The legal concept of “copyright” was first ratified by the United Kingdom‘s Statute of Anne of 1709. As room was not made for the unauthorized reproduction of copyrighted content within this newly formulated statutory right, the courts gradually created a doctrine of “fair abridgement”, which later became “fair use”, that recognized the utility of such actions. The doctrine only existed in the U.S. as common law until it was incorporated into the Copyright Act of 1976, 17 U.S.C. § 107, excerpted here:
Not withstanding the provisions of sections 106 and 106A, the fair use of a copyrighted work, including such use by reproduction in copies or phonorecords or by any other means specified by that section, for purposes such as criticism, comment, news reporting, teaching (including multiple copies for classroom use), scholarship, or research, is not an infringement of copyright.

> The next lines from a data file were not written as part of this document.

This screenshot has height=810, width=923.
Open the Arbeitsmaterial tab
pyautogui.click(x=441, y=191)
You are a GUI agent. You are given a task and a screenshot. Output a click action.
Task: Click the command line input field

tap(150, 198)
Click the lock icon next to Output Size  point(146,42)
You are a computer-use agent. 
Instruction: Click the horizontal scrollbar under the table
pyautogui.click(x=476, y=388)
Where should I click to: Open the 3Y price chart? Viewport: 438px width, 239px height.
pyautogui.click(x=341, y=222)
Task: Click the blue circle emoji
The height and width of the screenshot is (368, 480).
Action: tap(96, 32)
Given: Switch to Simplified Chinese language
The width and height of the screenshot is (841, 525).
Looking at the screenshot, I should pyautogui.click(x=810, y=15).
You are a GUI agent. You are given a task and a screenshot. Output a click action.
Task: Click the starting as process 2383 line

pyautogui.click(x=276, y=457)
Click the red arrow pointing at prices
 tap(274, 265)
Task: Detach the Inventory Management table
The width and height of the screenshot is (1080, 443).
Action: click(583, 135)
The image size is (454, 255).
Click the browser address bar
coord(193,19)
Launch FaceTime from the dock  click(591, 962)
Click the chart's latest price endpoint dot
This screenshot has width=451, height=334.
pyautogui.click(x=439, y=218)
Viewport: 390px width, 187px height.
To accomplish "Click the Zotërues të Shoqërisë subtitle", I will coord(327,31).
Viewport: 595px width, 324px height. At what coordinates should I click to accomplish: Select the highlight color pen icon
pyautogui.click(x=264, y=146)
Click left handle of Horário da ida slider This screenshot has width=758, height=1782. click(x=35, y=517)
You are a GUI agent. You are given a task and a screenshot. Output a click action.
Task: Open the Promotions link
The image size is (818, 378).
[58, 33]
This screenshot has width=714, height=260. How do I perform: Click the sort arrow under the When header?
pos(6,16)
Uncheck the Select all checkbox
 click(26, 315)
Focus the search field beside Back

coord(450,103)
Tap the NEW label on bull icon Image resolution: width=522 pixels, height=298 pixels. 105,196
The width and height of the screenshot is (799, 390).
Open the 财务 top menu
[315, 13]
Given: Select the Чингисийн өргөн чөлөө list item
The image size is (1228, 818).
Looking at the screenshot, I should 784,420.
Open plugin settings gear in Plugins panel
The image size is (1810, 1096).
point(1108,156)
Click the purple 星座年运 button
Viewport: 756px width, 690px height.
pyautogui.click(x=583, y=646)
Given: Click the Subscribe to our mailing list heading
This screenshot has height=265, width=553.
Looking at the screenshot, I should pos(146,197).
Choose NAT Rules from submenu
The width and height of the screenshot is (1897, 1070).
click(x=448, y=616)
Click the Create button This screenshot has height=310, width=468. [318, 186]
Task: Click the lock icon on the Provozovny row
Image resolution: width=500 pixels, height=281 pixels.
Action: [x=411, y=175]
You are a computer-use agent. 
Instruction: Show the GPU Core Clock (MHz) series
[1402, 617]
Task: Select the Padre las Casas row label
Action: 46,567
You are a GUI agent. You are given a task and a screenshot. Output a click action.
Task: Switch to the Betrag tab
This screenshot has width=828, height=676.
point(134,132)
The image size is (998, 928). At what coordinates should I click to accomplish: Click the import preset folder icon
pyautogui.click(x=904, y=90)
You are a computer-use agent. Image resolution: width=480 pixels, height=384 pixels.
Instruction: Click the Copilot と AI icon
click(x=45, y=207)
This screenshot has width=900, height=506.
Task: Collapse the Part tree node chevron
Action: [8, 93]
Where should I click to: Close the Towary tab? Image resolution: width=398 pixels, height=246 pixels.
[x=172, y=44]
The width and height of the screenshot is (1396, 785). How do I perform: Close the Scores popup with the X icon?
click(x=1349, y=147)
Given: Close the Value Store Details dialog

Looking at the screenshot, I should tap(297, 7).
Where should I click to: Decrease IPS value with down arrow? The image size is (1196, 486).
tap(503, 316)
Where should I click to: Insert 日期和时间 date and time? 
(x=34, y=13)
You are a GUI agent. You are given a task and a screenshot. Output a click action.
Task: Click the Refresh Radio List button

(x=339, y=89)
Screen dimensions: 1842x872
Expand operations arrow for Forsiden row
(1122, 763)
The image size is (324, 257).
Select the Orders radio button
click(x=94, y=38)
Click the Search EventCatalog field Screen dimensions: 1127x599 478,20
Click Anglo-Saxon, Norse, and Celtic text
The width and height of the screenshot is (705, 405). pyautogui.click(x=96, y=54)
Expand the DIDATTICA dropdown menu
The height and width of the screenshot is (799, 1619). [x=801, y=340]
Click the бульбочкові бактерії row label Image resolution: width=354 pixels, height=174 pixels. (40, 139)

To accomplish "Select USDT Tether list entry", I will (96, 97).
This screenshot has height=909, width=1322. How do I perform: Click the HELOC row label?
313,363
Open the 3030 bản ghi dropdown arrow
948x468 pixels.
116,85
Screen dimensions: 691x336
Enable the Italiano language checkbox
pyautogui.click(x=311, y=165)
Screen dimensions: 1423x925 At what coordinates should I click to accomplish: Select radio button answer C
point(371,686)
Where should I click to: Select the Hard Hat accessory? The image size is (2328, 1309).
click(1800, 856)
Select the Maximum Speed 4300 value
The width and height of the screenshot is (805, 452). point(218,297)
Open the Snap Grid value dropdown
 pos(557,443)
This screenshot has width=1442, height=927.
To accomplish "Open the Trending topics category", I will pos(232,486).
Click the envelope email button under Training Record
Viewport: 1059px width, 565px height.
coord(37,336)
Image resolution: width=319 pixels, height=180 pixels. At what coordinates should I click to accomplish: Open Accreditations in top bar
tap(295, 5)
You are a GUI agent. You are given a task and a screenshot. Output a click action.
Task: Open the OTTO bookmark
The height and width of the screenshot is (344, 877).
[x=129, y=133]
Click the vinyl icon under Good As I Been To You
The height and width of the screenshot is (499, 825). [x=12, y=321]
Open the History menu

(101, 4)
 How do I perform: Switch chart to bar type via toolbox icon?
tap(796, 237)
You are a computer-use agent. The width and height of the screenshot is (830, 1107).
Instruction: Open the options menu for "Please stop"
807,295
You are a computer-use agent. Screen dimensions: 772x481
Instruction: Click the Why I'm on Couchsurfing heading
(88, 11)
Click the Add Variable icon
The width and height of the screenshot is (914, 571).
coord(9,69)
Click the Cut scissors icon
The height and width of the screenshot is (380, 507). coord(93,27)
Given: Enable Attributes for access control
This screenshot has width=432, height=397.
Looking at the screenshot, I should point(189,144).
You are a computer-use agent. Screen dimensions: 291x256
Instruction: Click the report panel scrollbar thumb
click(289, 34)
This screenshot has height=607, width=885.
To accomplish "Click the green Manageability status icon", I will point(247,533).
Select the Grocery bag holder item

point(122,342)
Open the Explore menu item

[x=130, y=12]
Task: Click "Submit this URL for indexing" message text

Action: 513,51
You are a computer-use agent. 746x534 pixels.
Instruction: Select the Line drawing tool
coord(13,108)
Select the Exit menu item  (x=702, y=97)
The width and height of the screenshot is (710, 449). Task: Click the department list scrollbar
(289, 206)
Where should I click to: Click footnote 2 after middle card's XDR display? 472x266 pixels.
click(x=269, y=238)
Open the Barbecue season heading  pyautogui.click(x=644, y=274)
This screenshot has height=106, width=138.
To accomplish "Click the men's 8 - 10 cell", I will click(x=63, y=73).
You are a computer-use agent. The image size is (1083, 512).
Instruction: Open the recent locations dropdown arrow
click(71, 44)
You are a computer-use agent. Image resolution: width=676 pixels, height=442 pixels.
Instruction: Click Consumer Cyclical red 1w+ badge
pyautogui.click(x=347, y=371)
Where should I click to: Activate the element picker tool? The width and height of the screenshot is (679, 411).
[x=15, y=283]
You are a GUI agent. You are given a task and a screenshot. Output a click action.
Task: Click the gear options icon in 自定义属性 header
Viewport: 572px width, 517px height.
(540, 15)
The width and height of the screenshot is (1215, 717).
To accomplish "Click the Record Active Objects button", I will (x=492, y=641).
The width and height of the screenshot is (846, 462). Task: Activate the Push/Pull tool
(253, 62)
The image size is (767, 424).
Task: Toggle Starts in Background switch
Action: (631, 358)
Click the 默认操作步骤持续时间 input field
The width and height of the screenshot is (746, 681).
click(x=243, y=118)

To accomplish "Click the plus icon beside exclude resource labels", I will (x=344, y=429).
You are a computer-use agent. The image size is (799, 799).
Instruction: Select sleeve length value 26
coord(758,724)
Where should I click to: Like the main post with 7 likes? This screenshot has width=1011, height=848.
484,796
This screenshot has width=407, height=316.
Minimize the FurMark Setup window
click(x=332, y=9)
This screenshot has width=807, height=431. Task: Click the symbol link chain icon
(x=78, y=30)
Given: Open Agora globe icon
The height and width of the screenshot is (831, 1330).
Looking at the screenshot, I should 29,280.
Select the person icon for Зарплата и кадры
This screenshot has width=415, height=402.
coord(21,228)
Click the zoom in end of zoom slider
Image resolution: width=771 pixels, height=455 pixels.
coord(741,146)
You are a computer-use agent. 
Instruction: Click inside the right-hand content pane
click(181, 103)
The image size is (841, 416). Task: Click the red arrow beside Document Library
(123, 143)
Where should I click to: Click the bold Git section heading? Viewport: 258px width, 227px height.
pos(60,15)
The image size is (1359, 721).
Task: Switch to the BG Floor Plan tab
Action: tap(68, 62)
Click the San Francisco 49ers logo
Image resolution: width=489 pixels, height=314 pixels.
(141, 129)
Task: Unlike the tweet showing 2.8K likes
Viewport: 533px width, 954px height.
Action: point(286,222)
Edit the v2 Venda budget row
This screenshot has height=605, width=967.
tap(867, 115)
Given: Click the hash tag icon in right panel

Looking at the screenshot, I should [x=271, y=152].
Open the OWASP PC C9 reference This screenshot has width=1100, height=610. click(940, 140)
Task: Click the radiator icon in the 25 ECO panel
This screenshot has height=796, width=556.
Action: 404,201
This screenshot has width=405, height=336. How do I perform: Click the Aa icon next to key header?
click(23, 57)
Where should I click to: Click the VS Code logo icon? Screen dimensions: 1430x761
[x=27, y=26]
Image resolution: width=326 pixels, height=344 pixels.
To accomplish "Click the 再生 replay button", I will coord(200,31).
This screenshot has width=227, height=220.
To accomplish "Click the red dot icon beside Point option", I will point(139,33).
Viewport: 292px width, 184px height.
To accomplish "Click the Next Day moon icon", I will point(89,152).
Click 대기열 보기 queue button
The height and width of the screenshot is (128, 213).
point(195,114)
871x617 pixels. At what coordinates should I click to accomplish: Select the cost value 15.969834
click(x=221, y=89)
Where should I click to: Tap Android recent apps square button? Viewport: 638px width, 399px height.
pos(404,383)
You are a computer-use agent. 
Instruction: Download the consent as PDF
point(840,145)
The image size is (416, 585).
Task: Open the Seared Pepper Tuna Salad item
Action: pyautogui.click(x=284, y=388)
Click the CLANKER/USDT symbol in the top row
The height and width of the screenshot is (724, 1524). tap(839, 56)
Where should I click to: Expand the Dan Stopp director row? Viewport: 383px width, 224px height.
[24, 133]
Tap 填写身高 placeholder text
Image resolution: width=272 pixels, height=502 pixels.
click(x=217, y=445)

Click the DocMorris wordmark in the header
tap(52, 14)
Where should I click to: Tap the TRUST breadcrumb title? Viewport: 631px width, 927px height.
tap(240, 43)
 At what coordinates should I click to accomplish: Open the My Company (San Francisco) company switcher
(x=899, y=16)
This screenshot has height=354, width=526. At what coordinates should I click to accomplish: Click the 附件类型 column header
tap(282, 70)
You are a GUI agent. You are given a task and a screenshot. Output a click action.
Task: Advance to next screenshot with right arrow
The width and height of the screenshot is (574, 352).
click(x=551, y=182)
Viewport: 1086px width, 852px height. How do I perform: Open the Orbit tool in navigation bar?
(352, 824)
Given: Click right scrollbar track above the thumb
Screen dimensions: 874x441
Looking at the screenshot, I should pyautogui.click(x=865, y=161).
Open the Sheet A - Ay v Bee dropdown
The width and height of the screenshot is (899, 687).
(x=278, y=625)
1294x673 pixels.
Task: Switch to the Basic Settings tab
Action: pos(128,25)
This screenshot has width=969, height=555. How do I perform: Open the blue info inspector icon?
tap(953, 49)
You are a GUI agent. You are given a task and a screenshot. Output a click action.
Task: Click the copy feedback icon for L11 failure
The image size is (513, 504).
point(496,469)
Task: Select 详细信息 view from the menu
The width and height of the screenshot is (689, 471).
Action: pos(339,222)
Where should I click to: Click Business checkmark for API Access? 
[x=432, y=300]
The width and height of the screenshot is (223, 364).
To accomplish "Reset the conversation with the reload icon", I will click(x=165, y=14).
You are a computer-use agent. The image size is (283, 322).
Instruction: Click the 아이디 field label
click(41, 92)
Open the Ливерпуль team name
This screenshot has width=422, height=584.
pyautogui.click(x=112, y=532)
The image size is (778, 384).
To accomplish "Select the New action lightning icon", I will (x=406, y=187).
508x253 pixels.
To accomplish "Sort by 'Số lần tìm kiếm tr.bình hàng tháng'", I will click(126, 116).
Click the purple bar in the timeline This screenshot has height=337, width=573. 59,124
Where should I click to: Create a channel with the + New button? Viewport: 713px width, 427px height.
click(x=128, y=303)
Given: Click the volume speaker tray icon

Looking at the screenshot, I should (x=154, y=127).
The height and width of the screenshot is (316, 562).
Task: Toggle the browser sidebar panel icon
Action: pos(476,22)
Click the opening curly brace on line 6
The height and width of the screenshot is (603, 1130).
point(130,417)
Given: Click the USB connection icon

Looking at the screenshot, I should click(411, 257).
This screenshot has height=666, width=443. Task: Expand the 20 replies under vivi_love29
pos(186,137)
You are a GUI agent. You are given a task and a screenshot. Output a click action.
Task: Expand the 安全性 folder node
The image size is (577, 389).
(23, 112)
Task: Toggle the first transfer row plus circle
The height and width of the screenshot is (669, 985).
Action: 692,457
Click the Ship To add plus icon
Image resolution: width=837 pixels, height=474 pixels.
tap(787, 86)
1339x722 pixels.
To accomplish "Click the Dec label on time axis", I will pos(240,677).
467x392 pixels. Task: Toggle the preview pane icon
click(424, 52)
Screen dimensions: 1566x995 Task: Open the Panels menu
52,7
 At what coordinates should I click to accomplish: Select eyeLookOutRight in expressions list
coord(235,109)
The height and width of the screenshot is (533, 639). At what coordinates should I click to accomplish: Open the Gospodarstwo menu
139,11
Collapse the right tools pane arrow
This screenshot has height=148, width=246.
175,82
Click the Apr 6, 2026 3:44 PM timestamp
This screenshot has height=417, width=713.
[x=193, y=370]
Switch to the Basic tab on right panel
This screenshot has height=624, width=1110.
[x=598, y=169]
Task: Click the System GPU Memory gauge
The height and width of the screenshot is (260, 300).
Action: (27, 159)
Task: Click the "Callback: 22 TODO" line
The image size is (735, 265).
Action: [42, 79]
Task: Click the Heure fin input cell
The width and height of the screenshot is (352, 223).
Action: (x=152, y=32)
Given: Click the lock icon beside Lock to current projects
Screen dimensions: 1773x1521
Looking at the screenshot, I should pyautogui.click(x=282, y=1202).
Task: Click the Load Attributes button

In determining whether the use made of a work in any particular case is a fair use the factors to be considered shall include—
- the purpose and character of the use, including whether such use is of a commercial nature or is for nonprofit educational purposes;
- the nature of the copyrighted work;
- the amount and substantiality of the portion used in relation to the copyrighted work as a whole; and
- the effect of the use upon the potential market for or value of the copyrighted work.
The fact that a work is unpublished shall not itself bar a finding of fair use if such finding is made upon consideration of all the above factors.